Prompt
Update these records, changing every "GUI agent" to "desktop agent" and keeping everything else the same.

Source records
--- start ---

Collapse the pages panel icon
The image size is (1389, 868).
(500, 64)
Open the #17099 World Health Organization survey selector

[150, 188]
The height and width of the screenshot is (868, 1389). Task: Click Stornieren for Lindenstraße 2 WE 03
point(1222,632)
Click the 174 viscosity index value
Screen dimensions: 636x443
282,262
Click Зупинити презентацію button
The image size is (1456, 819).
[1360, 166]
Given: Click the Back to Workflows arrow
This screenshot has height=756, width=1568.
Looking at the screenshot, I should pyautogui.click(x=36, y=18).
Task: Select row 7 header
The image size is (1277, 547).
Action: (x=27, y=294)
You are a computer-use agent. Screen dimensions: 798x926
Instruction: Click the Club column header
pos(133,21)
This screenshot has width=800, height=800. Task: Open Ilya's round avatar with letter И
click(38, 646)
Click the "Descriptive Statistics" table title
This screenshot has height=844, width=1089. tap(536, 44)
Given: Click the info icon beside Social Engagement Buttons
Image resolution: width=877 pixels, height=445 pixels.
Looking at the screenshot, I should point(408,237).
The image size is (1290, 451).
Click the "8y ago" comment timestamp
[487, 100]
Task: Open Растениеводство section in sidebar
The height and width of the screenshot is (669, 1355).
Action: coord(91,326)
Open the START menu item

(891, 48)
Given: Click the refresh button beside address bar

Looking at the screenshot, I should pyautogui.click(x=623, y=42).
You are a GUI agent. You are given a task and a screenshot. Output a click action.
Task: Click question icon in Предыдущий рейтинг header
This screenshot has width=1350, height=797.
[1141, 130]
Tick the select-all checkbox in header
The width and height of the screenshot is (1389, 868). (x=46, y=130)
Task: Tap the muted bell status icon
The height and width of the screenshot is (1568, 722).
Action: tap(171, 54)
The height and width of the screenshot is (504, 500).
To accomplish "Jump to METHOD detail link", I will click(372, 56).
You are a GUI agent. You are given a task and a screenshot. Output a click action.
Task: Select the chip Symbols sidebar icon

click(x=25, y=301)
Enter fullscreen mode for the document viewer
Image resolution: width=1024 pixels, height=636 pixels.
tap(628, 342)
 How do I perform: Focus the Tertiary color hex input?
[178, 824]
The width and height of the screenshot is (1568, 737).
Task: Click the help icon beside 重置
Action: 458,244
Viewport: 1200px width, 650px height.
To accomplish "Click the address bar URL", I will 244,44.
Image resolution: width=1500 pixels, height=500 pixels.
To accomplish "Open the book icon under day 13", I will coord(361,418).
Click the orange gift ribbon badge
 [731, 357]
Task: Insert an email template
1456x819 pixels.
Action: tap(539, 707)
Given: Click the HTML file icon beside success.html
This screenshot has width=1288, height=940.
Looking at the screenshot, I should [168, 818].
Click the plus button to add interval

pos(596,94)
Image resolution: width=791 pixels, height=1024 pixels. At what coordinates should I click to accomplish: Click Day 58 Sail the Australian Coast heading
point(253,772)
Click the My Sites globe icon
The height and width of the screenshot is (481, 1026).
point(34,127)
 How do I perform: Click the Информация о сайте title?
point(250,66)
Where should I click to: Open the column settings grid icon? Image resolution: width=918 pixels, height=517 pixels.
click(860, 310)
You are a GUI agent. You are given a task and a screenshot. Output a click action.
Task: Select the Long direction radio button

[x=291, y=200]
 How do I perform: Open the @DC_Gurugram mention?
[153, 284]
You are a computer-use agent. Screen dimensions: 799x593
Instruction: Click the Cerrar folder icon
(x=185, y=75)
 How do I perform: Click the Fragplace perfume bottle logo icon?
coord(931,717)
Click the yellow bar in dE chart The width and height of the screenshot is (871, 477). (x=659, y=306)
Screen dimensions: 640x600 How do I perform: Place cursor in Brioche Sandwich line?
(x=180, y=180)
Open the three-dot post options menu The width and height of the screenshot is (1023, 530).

--- end ---

The reply
Collapse the pages panel icon
The image size is (1389, 868).
(500, 64)
Open the #17099 World Health Organization survey selector

[150, 188]
The height and width of the screenshot is (868, 1389). Task: Click Stornieren for Lindenstraße 2 WE 03
point(1222,632)
Click the 174 viscosity index value
Screen dimensions: 636x443
282,262
Click Зупинити презентацію button
The image size is (1456, 819).
[1360, 166]
Given: Click the Back to Workflows arrow
This screenshot has height=756, width=1568.
Looking at the screenshot, I should pyautogui.click(x=36, y=18).
Task: Select row 7 header
The image size is (1277, 547).
Action: (x=27, y=294)
You are a computer-use agent. Screen dimensions: 798x926
Instruction: Click the Club column header
pos(133,21)
This screenshot has width=800, height=800. Task: Open Ilya's round avatar with letter И
click(38, 646)
Click the "Descriptive Statistics" table title
This screenshot has height=844, width=1089. tap(536, 44)
Given: Click the info icon beside Social Engagement Buttons
Image resolution: width=877 pixels, height=445 pixels.
Looking at the screenshot, I should point(408,237).
The image size is (1290, 451).
Click the "8y ago" comment timestamp
[487, 100]
Task: Open Растениеводство section in sidebar
The height and width of the screenshot is (669, 1355).
Action: coord(91,326)
Open the START menu item

(891, 48)
Given: Click the refresh button beside address bar

Looking at the screenshot, I should pyautogui.click(x=623, y=42).
You are a desktop agent. You are given a task and a screenshot. Output a click action.
Task: Click question icon in Предыдущий рейтинг header
This screenshot has width=1350, height=797.
[1141, 130]
Tick the select-all checkbox in header
The width and height of the screenshot is (1389, 868). (x=46, y=130)
Task: Tap the muted bell status icon
The height and width of the screenshot is (1568, 722).
Action: tap(171, 54)
The height and width of the screenshot is (504, 500).
To accomplish "Jump to METHOD detail link", I will click(372, 56).
You are a desktop agent. You are given a task and a screenshot. Output a click action.
Task: Select the chip Symbols sidebar icon

click(x=25, y=301)
Enter fullscreen mode for the document viewer
Image resolution: width=1024 pixels, height=636 pixels.
tap(628, 342)
 How do I perform: Focus the Tertiary color hex input?
[178, 824]
The width and height of the screenshot is (1568, 737).
Task: Click the help icon beside 重置
Action: 458,244
Viewport: 1200px width, 650px height.
To accomplish "Click the address bar URL", I will 244,44.
Image resolution: width=1500 pixels, height=500 pixels.
To accomplish "Open the book icon under day 13", I will coord(361,418).
Click the orange gift ribbon badge
 [731, 357]
Task: Insert an email template
1456x819 pixels.
Action: tap(539, 707)
Given: Click the HTML file icon beside success.html
This screenshot has width=1288, height=940.
Looking at the screenshot, I should [168, 818].
Click the plus button to add interval

pos(596,94)
Image resolution: width=791 pixels, height=1024 pixels. At what coordinates should I click to accomplish: Click Day 58 Sail the Australian Coast heading
point(253,772)
Click the My Sites globe icon
The height and width of the screenshot is (481, 1026).
point(34,127)
 How do I perform: Click the Информация о сайте title?
point(250,66)
Where should I click to: Open the column settings grid icon? Image resolution: width=918 pixels, height=517 pixels.
click(860, 310)
You are a desktop agent. You are given a task and a screenshot. Output a click action.
Task: Select the Long direction radio button

[x=291, y=200]
 How do I perform: Open the @DC_Gurugram mention?
[153, 284]
You are a computer-use agent. Screen dimensions: 799x593
Instruction: Click the Cerrar folder icon
(x=185, y=75)
 How do I perform: Click the Fragplace perfume bottle logo icon?
coord(931,717)
Click the yellow bar in dE chart The width and height of the screenshot is (871, 477). (x=659, y=306)
Screen dimensions: 640x600 How do I perform: Place cursor in Brioche Sandwich line?
(x=180, y=180)
Open the three-dot post options menu The width and height of the screenshot is (1023, 530).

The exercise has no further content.